▶ _Supplied material_
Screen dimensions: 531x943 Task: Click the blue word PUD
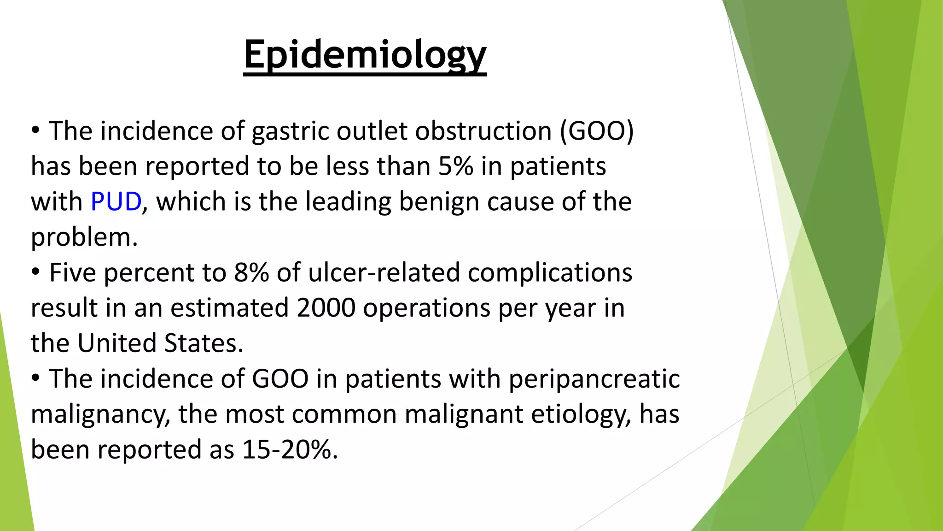(116, 202)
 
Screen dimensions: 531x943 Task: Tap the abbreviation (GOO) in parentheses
(597, 131)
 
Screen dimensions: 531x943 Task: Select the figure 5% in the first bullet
(455, 166)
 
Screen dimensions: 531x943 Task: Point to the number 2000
(326, 308)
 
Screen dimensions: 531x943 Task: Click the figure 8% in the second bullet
(251, 272)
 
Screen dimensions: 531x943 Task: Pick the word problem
(84, 237)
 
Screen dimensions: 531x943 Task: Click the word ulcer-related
(384, 272)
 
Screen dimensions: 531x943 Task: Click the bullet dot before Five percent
(36, 272)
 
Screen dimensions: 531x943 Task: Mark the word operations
(426, 308)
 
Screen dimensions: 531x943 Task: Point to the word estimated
(229, 308)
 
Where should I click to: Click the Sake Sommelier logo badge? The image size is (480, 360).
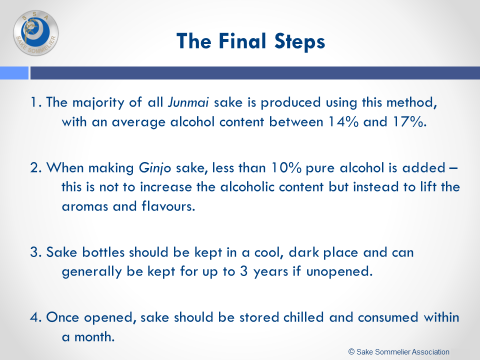pos(36,34)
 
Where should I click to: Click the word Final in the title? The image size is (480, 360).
pos(242,41)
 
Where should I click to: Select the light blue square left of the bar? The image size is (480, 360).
pos(14,73)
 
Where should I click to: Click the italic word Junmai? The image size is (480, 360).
pos(188,102)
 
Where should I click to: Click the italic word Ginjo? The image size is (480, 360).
pos(155,168)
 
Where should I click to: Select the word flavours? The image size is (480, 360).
pos(168,206)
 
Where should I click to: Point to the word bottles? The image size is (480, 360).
pos(104,252)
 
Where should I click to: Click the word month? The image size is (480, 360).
pos(94,336)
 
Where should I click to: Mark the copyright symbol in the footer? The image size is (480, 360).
pos(352,352)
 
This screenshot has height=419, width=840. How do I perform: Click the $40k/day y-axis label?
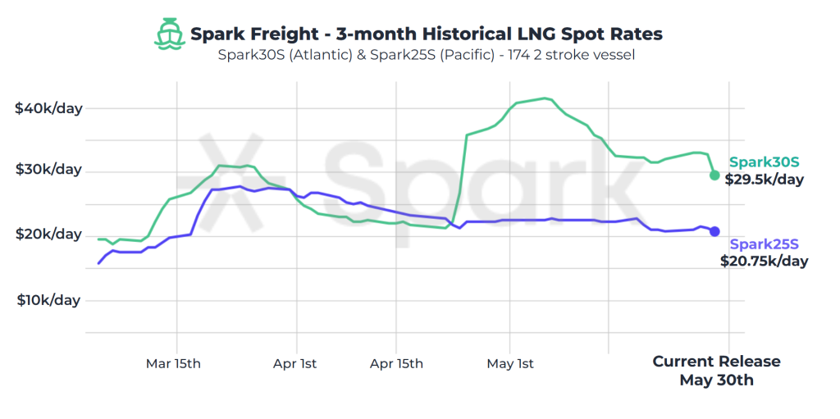[x=48, y=108]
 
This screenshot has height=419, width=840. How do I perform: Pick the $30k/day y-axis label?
[x=48, y=170]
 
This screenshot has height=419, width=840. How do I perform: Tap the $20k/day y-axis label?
[x=48, y=235]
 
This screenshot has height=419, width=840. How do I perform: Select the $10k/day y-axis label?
[x=48, y=299]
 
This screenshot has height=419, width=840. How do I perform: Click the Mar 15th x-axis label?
[x=173, y=363]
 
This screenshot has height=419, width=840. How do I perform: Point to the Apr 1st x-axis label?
[x=295, y=363]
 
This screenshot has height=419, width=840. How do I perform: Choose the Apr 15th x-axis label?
[x=396, y=363]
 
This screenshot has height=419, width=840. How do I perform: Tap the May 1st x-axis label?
[x=510, y=363]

▶ _What is expected_
Print every line from the line with "Screen dimensions: 531x943 Task: Select" through the line with "[x=48, y=170]" word for word, including both of those lines. Leave out the pictures.

▶ _Problem solution_
Screen dimensions: 531x943 Task: Select the figure 5% in the first bullet
(455, 166)
 
Screen dimensions: 531x943 Task: Point to the number 2000
(326, 308)
 
Screen dimensions: 531x943 Task: Click the figure 8% in the second bullet
(251, 272)
 
Screen dimensions: 531x943 Task: Pick the word problem
(84, 237)
 
Screen dimensions: 531x943 Task: Click the word ulcer-related
(384, 272)
 
Screen dimensions: 531x943 Task: Click the bullet dot before Five percent
(36, 272)
 
Screen dimensions: 531x943 Task: Mark the word operations
(426, 308)
 
Screen dimensions: 531x943 Task: Point to the word estimated
(229, 308)
 
Where should I click to: Click the Sake Sommelier logo badge? The image size is (480, 360).
pos(36,34)
 
Where should I click to: Click the word Final in the title? The image size is (480, 360).
pos(242,41)
 
Where should I click to: Select the light blue square left of the bar? The image size is (480, 360).
pos(14,73)
 
Where should I click to: Click the italic word Junmai? The image size is (480, 360).
pos(188,102)
 
Where should I click to: Click the italic word Ginjo? The image size is (480, 360).
pos(155,168)
 
Where should I click to: Select the word flavours? The image size is (480, 360).
pos(168,206)
 
Where should I click to: Point to the word bottles? The image size is (480, 360).
pos(104,252)
 
Where should I click to: Click the word month? The image size is (480, 360).
pos(94,336)
 
Where should I click to: Mark the copyright symbol in the footer? The image size is (480, 360).
pos(352,352)
 
This screenshot has height=419, width=840. How do I perform: Click the $40k/day y-axis label?
[x=48, y=108]
 
This screenshot has height=419, width=840. How do I perform: Pick the $30k/day y-axis label?
[x=48, y=170]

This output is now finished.